This is the PTAS Definition:

A polynomial time approximation scheme (PTAS) for problem $X$ is an approximation scheme whose time complexity is polynomial in the input size.

and FPTAS definition

A fully polynomial time approximation scheme (FPTAS) for problem $X$ is an approximation scheme whose time complexity is polynomial in the input size and also polynomial in 1/$\epsilon$.

Then the writer says:

Hence, for a PTAS it would be acceptable to have a time complexity proportional to $|I|^{1/\epsilon}$ where $|I|$ is the input size;although this time complexity is exponential in $1/\epsilon$. An FPTAS cannot have a time complexity that grows exponentially in $1/\epsilon$ but a time complexity proportional to $|I|^8/\epsilon^3$ would be fine. With respect to worst case approximation, an FPTAS is the strongest possible result that we can derive for an NP-hard problem.

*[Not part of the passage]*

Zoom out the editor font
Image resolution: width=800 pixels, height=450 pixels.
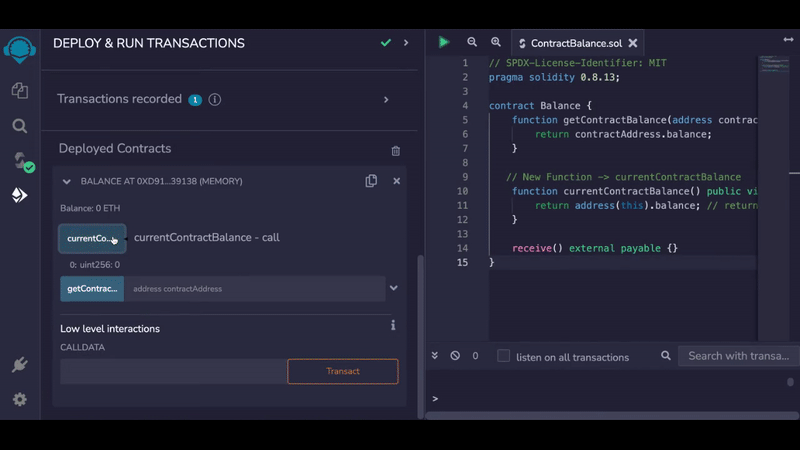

Then he suggested the following figure to illustrates the relationships between the classes of problems:

enter image description here

Here is my questions:

  1. From the PTAS and the FPTAS definition, how does the writer conclude that the FPTAS cannot have a time complexity that grows exponentially in $1/\epsilon$? and what difference does it make if it can have such time complexity?

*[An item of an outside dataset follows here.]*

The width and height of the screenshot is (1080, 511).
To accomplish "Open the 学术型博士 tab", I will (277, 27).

  2. A time complexity like $(n+1/\epsilon)^3$ is acceptable for FPTAS but it is not for PTAS, then why FPTAS is considered to be a subset of PTAS?

  3. What does he mean by: an FPTAS is the strongest possible result that we can derive for an NP-hard problem.

  4. In the aggregate I would like to know what exactly these to concepts mean and, what are their distinct properties.

Thanks in advance.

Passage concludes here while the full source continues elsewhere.